# [TASK]
Would you print all of the records below exactly, without skipping any?

# # #

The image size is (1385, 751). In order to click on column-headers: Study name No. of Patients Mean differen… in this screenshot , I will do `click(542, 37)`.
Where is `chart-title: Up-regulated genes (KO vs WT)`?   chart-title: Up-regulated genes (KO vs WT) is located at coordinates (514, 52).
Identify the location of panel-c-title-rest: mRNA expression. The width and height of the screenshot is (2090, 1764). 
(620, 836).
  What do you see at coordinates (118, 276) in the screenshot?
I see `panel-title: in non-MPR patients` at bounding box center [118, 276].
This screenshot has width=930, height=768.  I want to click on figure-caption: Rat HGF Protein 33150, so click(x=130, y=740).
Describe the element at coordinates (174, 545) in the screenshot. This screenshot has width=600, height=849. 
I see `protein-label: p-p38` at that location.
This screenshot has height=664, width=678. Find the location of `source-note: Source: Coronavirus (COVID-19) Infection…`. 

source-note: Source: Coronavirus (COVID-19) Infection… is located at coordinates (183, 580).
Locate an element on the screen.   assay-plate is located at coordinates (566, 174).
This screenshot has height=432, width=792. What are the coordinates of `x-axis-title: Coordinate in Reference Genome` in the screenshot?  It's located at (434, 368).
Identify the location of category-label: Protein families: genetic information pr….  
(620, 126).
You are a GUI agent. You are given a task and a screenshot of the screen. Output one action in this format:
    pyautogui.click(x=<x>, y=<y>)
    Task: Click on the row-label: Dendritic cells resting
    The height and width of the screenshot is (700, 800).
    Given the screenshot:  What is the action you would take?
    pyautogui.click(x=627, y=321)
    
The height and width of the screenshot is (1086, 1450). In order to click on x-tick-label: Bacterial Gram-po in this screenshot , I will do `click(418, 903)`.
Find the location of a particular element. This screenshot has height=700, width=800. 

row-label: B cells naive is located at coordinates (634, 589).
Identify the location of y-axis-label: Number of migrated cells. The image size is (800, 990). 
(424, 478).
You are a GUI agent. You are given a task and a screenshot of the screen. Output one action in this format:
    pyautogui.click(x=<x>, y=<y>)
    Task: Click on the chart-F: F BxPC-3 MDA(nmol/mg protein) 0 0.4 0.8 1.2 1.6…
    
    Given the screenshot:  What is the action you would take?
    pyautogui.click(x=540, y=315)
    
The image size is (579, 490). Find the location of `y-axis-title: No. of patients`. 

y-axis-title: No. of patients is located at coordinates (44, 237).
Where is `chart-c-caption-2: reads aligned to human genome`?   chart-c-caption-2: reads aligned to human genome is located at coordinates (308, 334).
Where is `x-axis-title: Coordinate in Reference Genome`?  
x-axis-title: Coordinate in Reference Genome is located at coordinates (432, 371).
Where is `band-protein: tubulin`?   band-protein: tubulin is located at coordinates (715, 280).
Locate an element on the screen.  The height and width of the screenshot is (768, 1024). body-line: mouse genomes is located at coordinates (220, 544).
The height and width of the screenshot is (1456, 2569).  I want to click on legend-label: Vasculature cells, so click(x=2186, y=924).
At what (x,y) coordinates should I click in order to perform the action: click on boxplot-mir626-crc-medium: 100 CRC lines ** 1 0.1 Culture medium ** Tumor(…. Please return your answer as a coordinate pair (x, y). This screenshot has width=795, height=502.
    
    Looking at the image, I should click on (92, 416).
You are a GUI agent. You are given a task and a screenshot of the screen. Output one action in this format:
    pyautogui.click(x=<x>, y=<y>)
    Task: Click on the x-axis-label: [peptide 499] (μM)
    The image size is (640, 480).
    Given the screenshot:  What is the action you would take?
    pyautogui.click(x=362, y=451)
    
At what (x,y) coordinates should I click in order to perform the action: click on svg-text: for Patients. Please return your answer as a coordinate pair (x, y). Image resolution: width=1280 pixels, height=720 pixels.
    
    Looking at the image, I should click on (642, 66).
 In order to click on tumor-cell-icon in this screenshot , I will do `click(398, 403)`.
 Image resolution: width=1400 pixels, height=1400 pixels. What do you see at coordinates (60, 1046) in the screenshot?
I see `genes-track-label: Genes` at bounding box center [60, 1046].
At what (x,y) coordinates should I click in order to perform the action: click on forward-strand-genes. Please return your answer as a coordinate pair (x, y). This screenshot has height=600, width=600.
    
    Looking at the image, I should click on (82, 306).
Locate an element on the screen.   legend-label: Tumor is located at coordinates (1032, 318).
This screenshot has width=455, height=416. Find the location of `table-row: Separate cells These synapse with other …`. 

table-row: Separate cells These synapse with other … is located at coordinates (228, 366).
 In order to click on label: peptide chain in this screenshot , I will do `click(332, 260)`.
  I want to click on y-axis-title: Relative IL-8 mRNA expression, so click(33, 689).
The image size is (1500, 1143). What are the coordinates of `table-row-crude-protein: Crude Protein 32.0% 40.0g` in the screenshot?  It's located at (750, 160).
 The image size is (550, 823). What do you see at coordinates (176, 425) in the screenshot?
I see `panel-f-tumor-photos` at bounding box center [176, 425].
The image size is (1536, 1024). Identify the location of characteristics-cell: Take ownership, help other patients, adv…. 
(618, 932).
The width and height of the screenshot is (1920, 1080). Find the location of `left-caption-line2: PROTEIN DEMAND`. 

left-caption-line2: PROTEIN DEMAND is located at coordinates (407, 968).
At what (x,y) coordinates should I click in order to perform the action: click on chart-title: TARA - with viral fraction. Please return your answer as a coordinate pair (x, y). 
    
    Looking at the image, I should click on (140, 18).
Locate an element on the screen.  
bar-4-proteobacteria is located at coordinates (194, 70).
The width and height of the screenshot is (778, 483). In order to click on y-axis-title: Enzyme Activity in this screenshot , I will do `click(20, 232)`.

# # #

# [ANSWER BOX]
The image size is (1385, 751). In order to click on column-headers: Study name No. of Patients Mean differen… in this screenshot , I will do `click(542, 37)`.
Where is `chart-title: Up-regulated genes (KO vs WT)`?   chart-title: Up-regulated genes (KO vs WT) is located at coordinates (514, 52).
Identify the location of panel-c-title-rest: mRNA expression. The width and height of the screenshot is (2090, 1764). 
(620, 836).
  What do you see at coordinates (118, 276) in the screenshot?
I see `panel-title: in non-MPR patients` at bounding box center [118, 276].
This screenshot has width=930, height=768.  I want to click on figure-caption: Rat HGF Protein 33150, so click(x=130, y=740).
Describe the element at coordinates (174, 545) in the screenshot. This screenshot has width=600, height=849. 
I see `protein-label: p-p38` at that location.
This screenshot has height=664, width=678. Find the location of `source-note: Source: Coronavirus (COVID-19) Infection…`. 

source-note: Source: Coronavirus (COVID-19) Infection… is located at coordinates (183, 580).
Locate an element on the screen.   assay-plate is located at coordinates (566, 174).
This screenshot has height=432, width=792. What are the coordinates of `x-axis-title: Coordinate in Reference Genome` in the screenshot?  It's located at (434, 368).
Identify the location of category-label: Protein families: genetic information pr….  
(620, 126).
You are a GUI agent. You are given a task and a screenshot of the screen. Output one action in this format:
    pyautogui.click(x=<x>, y=<y>)
    Task: Click on the row-label: Dendritic cells resting
    The height and width of the screenshot is (700, 800).
    Given the screenshot:  What is the action you would take?
    pyautogui.click(x=627, y=321)
    
The height and width of the screenshot is (1086, 1450). In order to click on x-tick-label: Bacterial Gram-po in this screenshot , I will do `click(418, 903)`.
Find the location of a particular element. This screenshot has height=700, width=800. 

row-label: B cells naive is located at coordinates (634, 589).
Identify the location of y-axis-label: Number of migrated cells. The image size is (800, 990). 
(424, 478).
You are a GUI agent. You are given a task and a screenshot of the screen. Output one action in this format:
    pyautogui.click(x=<x>, y=<y>)
    Task: Click on the chart-F: F BxPC-3 MDA(nmol/mg protein) 0 0.4 0.8 1.2 1.6…
    
    Given the screenshot:  What is the action you would take?
    pyautogui.click(x=540, y=315)
    
The image size is (579, 490). Find the location of `y-axis-title: No. of patients`. 

y-axis-title: No. of patients is located at coordinates (44, 237).
Where is `chart-c-caption-2: reads aligned to human genome`?   chart-c-caption-2: reads aligned to human genome is located at coordinates (308, 334).
Where is `x-axis-title: Coordinate in Reference Genome`?  
x-axis-title: Coordinate in Reference Genome is located at coordinates (432, 371).
Where is `band-protein: tubulin`?   band-protein: tubulin is located at coordinates (715, 280).
Locate an element on the screen.  The height and width of the screenshot is (768, 1024). body-line: mouse genomes is located at coordinates (220, 544).
The height and width of the screenshot is (1456, 2569).  I want to click on legend-label: Vasculature cells, so click(x=2186, y=924).
At what (x,y) coordinates should I click in order to perform the action: click on boxplot-mir626-crc-medium: 100 CRC lines ** 1 0.1 Culture medium ** Tumor(…. Please return your answer as a coordinate pair (x, y). This screenshot has width=795, height=502.
    
    Looking at the image, I should click on (92, 416).
You are a GUI agent. You are given a task and a screenshot of the screen. Output one action in this format:
    pyautogui.click(x=<x>, y=<y>)
    Task: Click on the x-axis-label: [peptide 499] (μM)
    The image size is (640, 480).
    Given the screenshot:  What is the action you would take?
    pyautogui.click(x=362, y=451)
    
At what (x,y) coordinates should I click in order to perform the action: click on svg-text: for Patients. Please return your answer as a coordinate pair (x, y). Image resolution: width=1280 pixels, height=720 pixels.
    
    Looking at the image, I should click on (642, 66).
 In order to click on tumor-cell-icon in this screenshot , I will do `click(398, 403)`.
 Image resolution: width=1400 pixels, height=1400 pixels. What do you see at coordinates (60, 1046) in the screenshot?
I see `genes-track-label: Genes` at bounding box center [60, 1046].
At what (x,y) coordinates should I click in order to perform the action: click on forward-strand-genes. Please return your answer as a coordinate pair (x, y). This screenshot has height=600, width=600.
    
    Looking at the image, I should click on (82, 306).
Locate an element on the screen.   legend-label: Tumor is located at coordinates (1032, 318).
This screenshot has width=455, height=416. Find the location of `table-row: Separate cells These synapse with other …`. 

table-row: Separate cells These synapse with other … is located at coordinates (228, 366).
 In order to click on label: peptide chain in this screenshot , I will do `click(332, 260)`.
  I want to click on y-axis-title: Relative IL-8 mRNA expression, so click(33, 689).
The image size is (1500, 1143). What are the coordinates of `table-row-crude-protein: Crude Protein 32.0% 40.0g` in the screenshot?  It's located at (750, 160).
 The image size is (550, 823). What do you see at coordinates (176, 425) in the screenshot?
I see `panel-f-tumor-photos` at bounding box center [176, 425].
The image size is (1536, 1024). Identify the location of characteristics-cell: Take ownership, help other patients, adv…. 
(618, 932).
The width and height of the screenshot is (1920, 1080). Find the location of `left-caption-line2: PROTEIN DEMAND`. 

left-caption-line2: PROTEIN DEMAND is located at coordinates (407, 968).
At what (x,y) coordinates should I click in order to perform the action: click on chart-title: TARA - with viral fraction. Please return your answer as a coordinate pair (x, y). 
    
    Looking at the image, I should click on (140, 18).
Locate an element on the screen.  
bar-4-proteobacteria is located at coordinates (194, 70).
The width and height of the screenshot is (778, 483). In order to click on y-axis-title: Enzyme Activity in this screenshot , I will do `click(20, 232)`.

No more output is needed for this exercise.